Last Friday was the first ever Entrepreneurs Roundtable Demo Day, and I had the honor of watching a bunch of great startups demo and meeting a lot of fantastic folk from across the NY tech ecosystem. Anything in quotes is from the description of the company in the event program or something they said during their presentation. This post includes exactly zero outside research.
1. Centzy
Overview: Centzy's is described in the event program as "a comparison shopping engine for local service." That's a lot of buzzwords, so I prefer the way they describe themselves on their web page: "Find prices and ratings for every service in your neighborhood." Centzy focuses on services costing <$100, or what they call "everyday services."
Apparently, only 25% of local services businesses post their prices online, and other local services such as Yelp, Google Place, etc. only post cost by crowd-sourced category (e.g. $, $$, $$$, etc.), if at all. The consumer is left to the subjective, vague judgment of the crowd, or to making phone call after phone call to do any sort of price comparison.
Strengths:
- This is obviously a huge market. I don't remember the latest quote for the size of the local services market but I think it's approximately $7 gazillion. And there are, you know, a couple of small companies targeting this space.

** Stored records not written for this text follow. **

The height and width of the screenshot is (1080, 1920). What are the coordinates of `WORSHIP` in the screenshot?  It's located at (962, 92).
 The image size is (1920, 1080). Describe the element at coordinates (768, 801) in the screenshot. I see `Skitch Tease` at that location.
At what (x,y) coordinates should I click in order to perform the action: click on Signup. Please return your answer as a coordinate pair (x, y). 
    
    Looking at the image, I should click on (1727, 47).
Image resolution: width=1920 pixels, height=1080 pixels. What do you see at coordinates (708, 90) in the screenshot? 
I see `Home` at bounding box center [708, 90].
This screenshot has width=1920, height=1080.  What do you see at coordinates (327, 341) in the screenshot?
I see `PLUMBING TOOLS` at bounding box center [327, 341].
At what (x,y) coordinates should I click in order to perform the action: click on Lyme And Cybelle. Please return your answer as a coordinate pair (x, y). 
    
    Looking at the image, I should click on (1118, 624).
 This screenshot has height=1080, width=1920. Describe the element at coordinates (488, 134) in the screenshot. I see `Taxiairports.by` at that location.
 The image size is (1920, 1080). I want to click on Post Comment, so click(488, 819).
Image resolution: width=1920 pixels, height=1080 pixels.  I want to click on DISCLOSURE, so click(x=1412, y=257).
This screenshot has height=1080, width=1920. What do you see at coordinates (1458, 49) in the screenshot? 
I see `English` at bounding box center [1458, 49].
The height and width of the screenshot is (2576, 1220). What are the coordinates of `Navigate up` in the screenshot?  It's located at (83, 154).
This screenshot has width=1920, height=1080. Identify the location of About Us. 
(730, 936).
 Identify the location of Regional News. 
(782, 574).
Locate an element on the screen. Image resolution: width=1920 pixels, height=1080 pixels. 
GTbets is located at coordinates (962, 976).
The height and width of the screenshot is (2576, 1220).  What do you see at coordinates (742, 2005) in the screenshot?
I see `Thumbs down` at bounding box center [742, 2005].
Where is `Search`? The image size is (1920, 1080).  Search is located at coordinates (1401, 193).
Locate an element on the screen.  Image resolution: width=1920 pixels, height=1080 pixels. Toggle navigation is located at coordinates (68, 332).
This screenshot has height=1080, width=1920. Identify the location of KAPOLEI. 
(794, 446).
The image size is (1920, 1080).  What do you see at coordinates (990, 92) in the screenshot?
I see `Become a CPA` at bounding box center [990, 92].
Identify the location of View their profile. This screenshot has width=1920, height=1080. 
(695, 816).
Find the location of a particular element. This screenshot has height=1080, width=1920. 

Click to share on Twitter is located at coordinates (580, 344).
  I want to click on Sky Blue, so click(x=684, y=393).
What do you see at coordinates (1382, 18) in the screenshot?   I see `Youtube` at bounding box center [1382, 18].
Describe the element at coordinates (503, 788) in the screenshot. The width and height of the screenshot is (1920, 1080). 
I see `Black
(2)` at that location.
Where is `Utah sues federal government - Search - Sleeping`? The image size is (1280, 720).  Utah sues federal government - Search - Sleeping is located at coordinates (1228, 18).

- I'm sure someone else is trying to collect local price data, but it's a big enough market for multiple startups to exit at good prices, and none of the big players seem to have this feature.
- They are explicitly targeting women as their primary users. I can't stress how unusual and insightful this is. All the data shows that women overindex on practically every measure of social and digital media, yet the predominantly male founders tend to consciously or unconsciously target men (Whitney Hess has a lot of good thoughts about this, although the golden paragraph is buried in the middle of this post).
- If my memory serves me they have a strong team, and the CEO gets bonus points for being a UPenn alum and for having degrees in Computer Science and Business :-)
- What is their cost per business for acquiring - and maintaining - accurate price data?
- What are their user acquisition costs?
- Centzy claims that you can make an appointment right from your app, but it wasn't clear how they do this or if it was implemented yet. They could get a cut of each sale if they could integrate with the businesses, but that will be a challenge that could require a huge sales force and some technological challenges. SeamlessWeb had to go through this with restaurants, but restaurants at least have screen-based POS systems. Services-based local businesses tend to have a simple credit-card swipe machine, or worse yet could be cash only.
- Combining the previous points, can they get enough lifetime gross margin from each local business to overcome the acquisition/maintenance costs?
Conclusion: Like but need to dig into the execution.